Indeed, the targets of the account’s editorial line are overwhelmingly France and its DROM-COMs, including New Caledonia, which is particularly mentioned, and to a lesser extent Corsica.

In addition to the direct publications by the Baku Initiative Group, several waves of publications targeting France in the context of the riots in New Caledonia have been spotted over the last few days, which are similar in every respect.

These destabilisation campaigns are the subject of a Viginum technical report published on 17 May. On Twitter alone, these publications were copied and pasted by more than 1,600 accounts, totalling more than 5,000 posts. The report states that many of these accounts mention Azerbaijan, either visually in their profile pictures or in their biographies, which mention the presidential party. These accounts also relay the same content praising President Aliyev and his party.
This method of artificialising engagement on Twitter, which is tantamount to the massive use of bots, has also been observed in the past to promote publications by the Baku Initiative Group. Indeed, if we explore some of the hashtags currently used for New Caledonia, such as #FrenchColonialism, we find hundreds of publications sharing visuals from the Baku Initiative Group, following the same pattern, as here in February 2024.

Other probable campaigns of the same type carried out last year for the NGO use the same accounts currently relaying publications on New Caledonia, proof of a well-established and organised network.

All these elements indicate that it is very likely that the Baku Initiative Group has a direct link with the Azerbaijani political authorities and uses bots to artificially share publications hostile to France in order to harm it. Despite this, the Azerbaijani government denounces France’s “unfounded” accusations of interference and “insulting” remarks, and denies any link with the pro-independence leaders.

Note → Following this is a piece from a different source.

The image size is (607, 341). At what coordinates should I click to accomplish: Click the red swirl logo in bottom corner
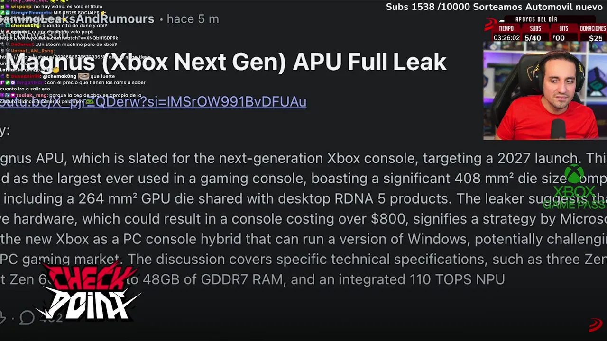tap(596, 325)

It is important to note, however, that this foreign interference is not the cause of the current independence revolt. Its sole purpose is to artificially amplify, in a way that is difficult to quantify, an anger that has deep historical roots. Azerbaijan’s opportunistic rapprochement with these pro-independence movements is designed to destabilise France and make it pay for its support for Armenia, without there probably being any real desire on Baku’s part to support these movements in the long term solely in their goal of independence.